Task to complete> Each line of the entries below that includes "computer" belongs in your answer.

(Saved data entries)
========

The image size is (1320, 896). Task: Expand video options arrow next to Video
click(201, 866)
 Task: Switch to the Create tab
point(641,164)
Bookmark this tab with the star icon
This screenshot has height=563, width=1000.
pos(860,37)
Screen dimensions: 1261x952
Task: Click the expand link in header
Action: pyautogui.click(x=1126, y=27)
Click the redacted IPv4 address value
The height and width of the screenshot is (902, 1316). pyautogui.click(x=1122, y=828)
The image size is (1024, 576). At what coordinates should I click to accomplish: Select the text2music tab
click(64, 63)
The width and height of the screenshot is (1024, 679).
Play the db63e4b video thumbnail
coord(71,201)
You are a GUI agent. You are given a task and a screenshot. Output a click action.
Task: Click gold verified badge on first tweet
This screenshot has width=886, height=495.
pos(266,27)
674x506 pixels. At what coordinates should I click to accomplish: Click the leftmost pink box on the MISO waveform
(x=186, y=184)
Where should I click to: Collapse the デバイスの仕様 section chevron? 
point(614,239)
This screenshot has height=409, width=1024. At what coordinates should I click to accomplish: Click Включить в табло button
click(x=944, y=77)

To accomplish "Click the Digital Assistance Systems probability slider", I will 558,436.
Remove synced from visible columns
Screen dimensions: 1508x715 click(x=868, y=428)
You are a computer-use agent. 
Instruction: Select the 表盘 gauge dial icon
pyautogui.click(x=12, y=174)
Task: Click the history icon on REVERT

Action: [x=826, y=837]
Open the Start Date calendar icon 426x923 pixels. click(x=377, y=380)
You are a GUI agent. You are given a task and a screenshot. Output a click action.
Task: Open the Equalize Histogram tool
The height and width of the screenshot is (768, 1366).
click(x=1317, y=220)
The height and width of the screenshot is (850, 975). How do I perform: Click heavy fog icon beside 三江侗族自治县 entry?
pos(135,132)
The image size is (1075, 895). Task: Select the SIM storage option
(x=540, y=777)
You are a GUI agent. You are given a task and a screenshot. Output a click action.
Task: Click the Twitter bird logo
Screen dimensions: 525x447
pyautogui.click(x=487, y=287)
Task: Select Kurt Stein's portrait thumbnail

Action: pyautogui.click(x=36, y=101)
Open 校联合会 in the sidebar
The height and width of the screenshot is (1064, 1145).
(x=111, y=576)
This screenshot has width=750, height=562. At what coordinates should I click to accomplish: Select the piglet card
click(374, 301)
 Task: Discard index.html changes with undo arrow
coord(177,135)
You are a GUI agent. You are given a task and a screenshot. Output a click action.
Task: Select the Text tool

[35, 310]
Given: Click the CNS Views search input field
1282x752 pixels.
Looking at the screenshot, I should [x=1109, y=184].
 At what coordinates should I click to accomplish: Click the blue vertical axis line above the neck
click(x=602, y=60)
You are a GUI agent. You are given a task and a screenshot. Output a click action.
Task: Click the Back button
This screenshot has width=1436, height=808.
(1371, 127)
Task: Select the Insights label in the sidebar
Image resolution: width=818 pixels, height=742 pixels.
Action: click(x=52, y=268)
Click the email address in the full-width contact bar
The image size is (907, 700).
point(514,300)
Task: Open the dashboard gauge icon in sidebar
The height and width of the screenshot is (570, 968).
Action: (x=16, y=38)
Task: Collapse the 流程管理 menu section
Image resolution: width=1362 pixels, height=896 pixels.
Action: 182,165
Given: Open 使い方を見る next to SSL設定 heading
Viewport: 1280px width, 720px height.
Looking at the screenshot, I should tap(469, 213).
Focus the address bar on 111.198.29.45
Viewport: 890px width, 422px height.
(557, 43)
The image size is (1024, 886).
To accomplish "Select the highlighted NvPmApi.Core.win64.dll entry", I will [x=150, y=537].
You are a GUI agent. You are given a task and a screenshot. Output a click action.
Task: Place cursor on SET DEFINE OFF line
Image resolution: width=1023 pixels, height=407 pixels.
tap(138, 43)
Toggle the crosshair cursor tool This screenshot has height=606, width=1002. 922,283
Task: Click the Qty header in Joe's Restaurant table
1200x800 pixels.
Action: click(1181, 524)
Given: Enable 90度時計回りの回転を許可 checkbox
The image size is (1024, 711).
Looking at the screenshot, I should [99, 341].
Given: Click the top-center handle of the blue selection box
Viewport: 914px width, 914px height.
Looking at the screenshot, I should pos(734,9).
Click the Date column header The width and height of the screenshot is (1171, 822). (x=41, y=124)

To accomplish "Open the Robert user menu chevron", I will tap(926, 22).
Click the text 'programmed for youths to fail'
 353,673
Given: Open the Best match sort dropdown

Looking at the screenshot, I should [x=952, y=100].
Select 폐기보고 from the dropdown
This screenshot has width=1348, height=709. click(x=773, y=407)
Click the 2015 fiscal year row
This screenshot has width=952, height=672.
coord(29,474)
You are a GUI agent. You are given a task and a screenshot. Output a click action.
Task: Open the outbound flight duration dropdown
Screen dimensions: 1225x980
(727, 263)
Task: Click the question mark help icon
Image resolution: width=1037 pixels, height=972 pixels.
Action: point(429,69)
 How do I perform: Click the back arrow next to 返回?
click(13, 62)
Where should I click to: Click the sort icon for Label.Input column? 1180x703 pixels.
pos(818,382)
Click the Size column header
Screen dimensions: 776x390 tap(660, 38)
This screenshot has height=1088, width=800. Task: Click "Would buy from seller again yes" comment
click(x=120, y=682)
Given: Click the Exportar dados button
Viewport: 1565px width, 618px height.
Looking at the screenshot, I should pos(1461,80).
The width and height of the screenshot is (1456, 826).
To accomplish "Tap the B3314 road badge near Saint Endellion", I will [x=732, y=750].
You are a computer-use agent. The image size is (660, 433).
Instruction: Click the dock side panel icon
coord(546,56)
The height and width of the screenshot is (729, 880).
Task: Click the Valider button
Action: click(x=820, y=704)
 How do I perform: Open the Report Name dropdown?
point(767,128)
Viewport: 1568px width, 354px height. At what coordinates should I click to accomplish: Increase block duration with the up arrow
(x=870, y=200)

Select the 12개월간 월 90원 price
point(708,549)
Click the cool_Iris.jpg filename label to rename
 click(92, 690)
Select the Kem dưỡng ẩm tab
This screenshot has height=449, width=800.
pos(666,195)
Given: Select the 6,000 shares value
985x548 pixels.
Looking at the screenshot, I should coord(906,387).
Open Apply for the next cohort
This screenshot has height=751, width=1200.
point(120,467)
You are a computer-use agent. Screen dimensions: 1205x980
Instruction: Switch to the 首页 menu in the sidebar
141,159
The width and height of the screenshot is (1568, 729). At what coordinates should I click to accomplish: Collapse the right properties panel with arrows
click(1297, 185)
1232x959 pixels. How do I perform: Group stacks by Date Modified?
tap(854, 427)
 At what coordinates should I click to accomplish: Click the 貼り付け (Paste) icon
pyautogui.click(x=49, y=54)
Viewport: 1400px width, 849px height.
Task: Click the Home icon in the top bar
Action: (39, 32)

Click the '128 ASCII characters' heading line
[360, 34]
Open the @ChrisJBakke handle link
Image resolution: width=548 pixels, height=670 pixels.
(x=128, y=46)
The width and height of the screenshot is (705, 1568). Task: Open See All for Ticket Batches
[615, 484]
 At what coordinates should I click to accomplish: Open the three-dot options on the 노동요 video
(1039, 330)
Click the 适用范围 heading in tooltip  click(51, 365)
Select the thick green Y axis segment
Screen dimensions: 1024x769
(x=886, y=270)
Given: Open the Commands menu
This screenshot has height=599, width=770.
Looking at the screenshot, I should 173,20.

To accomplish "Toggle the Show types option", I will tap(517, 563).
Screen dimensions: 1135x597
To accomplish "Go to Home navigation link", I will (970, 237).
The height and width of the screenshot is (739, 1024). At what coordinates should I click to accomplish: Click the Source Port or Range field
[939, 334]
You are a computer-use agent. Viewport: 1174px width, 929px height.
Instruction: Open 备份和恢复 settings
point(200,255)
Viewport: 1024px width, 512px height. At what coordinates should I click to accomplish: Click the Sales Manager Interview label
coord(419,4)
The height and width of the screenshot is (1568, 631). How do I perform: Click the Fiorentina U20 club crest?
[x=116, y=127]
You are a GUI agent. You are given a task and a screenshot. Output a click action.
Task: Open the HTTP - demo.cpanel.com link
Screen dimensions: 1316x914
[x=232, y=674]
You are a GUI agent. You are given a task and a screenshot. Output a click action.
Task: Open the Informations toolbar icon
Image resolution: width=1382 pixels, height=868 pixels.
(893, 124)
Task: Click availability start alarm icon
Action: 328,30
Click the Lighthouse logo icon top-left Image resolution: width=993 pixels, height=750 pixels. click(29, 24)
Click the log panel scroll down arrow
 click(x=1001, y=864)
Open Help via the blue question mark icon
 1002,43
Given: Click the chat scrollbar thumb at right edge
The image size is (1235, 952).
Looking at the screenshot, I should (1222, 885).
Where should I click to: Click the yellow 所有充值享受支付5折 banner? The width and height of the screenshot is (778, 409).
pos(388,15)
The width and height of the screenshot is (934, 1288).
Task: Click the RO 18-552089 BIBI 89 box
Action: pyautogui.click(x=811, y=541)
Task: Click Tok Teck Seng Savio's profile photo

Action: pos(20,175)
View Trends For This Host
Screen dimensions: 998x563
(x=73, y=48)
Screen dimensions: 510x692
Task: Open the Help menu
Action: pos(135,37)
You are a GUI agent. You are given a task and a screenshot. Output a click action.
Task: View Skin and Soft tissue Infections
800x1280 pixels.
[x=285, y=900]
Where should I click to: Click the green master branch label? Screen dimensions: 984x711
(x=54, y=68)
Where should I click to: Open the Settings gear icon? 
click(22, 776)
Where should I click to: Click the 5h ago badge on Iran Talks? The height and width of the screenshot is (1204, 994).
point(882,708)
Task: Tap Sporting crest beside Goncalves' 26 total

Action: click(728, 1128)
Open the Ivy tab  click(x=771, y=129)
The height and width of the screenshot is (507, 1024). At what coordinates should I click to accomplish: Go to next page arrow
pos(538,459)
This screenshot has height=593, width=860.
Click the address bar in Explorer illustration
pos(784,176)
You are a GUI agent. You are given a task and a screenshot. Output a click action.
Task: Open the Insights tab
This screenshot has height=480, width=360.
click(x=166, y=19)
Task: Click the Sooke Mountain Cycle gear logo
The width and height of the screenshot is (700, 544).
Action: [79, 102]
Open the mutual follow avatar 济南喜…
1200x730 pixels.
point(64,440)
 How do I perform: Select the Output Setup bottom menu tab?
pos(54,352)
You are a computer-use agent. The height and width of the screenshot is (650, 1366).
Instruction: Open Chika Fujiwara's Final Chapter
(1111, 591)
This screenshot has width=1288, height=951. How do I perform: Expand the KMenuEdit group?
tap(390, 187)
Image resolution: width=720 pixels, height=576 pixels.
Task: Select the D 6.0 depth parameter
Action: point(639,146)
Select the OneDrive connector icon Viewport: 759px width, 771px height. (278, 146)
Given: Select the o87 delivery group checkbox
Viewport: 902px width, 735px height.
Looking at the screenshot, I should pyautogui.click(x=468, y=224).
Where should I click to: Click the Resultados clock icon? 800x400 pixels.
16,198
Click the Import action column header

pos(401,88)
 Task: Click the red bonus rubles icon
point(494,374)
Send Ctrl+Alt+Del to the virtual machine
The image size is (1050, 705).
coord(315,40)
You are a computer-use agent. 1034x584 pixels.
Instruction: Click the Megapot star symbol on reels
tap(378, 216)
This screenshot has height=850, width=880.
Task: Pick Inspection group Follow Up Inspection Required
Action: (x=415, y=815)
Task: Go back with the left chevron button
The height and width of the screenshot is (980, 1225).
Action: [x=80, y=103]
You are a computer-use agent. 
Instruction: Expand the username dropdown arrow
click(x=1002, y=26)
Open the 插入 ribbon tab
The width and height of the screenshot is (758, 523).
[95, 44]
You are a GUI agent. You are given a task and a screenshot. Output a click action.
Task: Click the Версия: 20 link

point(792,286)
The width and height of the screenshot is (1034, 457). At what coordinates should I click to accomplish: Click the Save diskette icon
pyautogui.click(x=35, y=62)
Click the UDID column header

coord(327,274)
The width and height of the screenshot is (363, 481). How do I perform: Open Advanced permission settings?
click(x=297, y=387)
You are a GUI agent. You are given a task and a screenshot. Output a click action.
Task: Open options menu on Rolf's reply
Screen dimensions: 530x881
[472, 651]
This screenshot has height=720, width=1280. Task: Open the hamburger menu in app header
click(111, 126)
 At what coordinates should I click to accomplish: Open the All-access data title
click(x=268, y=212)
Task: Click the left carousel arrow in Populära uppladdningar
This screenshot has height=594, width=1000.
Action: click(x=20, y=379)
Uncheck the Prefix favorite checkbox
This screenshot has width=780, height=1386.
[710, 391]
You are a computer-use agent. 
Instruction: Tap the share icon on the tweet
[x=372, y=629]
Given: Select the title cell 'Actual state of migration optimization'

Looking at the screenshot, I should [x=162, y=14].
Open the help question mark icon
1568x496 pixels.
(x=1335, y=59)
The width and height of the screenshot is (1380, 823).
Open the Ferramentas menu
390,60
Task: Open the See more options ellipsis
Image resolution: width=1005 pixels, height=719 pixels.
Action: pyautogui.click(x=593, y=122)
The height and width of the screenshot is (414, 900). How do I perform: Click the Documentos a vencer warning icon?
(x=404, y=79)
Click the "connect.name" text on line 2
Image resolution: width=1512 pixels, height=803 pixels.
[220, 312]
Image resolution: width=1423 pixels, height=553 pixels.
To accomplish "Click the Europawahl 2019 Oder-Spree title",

========

Answer for the task>
You are a computer-use agent. 
You are a computer-use agent. The image size is (660, 433).
You are a computer-use agent. Screen dimensions: 1205x980
You are a computer-use agent. Viewport: 1174px width, 929px height.
You are a computer-use agent. The height and width of the screenshot is (650, 1366).
You are a computer-use agent. 1034x584 pixels.
You are a computer-use agent. 
You are a computer-use agent. 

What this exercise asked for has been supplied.